Saturday, November 11

:: you :: me :: love :: lost :: hope :: faith ::

who can say for certain... maybe you r still here...
i feel u all around me...
your memories so clear...
deep in the stilness i can hear u speak...
you are still an inspiration...
you are mine, forever loved...
your are watching over me from up above...




i went to JL's dad funeral tday... TZ went wit me... i picked sk n mp up on the way too...
no...TZ din noe JL...but he came wit me anyways... i wasnt prepared for this..not yet...not now...
i stepped into the funeral parlour... everything was so familiar... the casket... the ppl...every whole thing... the faces... the sadness... the lost... the hurt...
JL was typical of him...being the strong, carefree, ever smiling johnny boi... he's always tough...he's always been... he's been smiling n chatting wit us as tho nthg jus happened... but deep in his eyes... smthg is missing..he's lost the little twinkle in his eyes... u can see the hurt in his eyes...how hard it is for him to continue like this...we were introduced to his mom... jus looking at her makes my heart whithered n broken... she looked so pale...
 
having frens around really helps... it felt alright at the start... nthg was wrong...JL was cheerful..we were chatting along... den it was time to send dem home...we dropped sk 1st...she has exams tml.... den we dropped mp.. after that... it started... the memories...the tears...almost instantly... i was clentching my hands to get a grip of my own crumbling emotions... gawd i missed her so much! i couldn't stand it... if TZ wasnt driving...i would've drove up the curb coz my eyes were blurred....

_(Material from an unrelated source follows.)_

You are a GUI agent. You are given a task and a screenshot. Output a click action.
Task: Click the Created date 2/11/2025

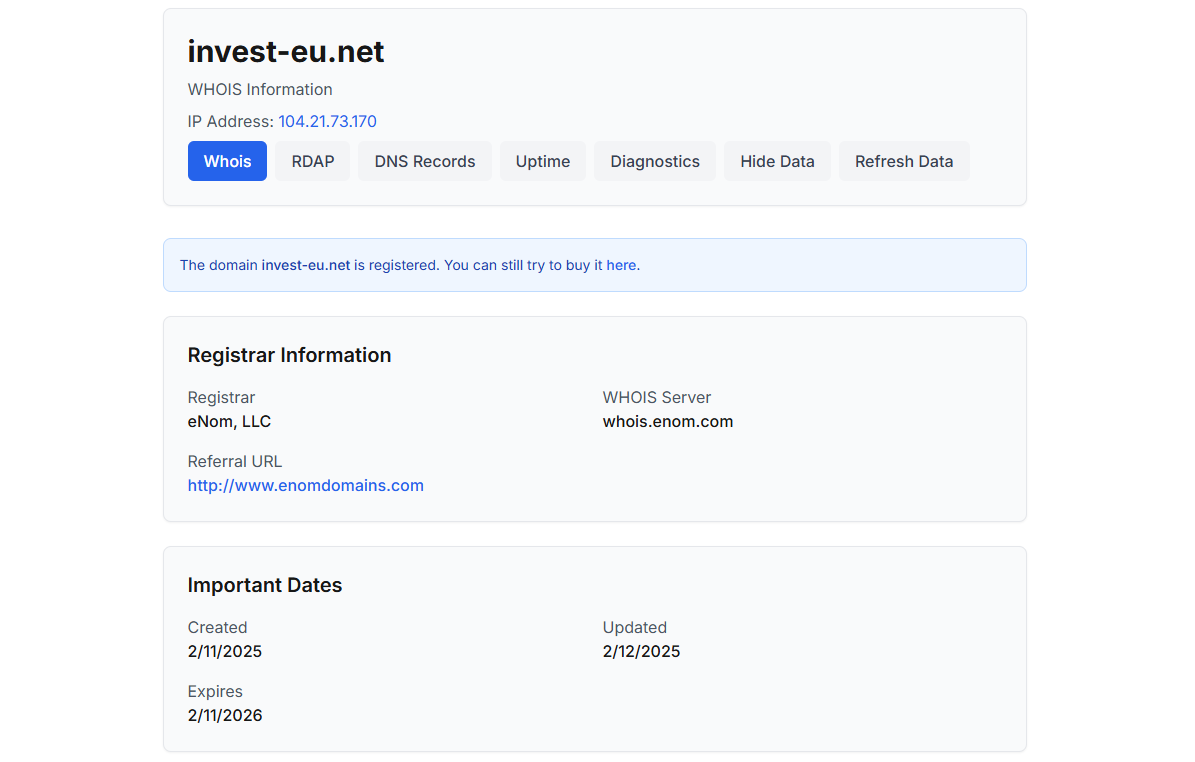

he held my hand n he told me softly... " now do u noe why i insisted on following?" "sometimes, u may think that the wound is healed... yet fresh blood is still flowing inside... dun deny it... it doesnt mean that if u ignored it, choose not to think about it... it will heal itself... becoz it wouldn't..."  "it hurting... i noe it... but no matter what u still need to face it... i'm nt asking u to forget her... neither am i asking u to wipe everything away..." "what i am asking is for u to accept  the truth... n let yourself live again... stop hurting yourself out of guilt... you're jus causing more pain to yourself..." "you noe i'm here... you're not alone..."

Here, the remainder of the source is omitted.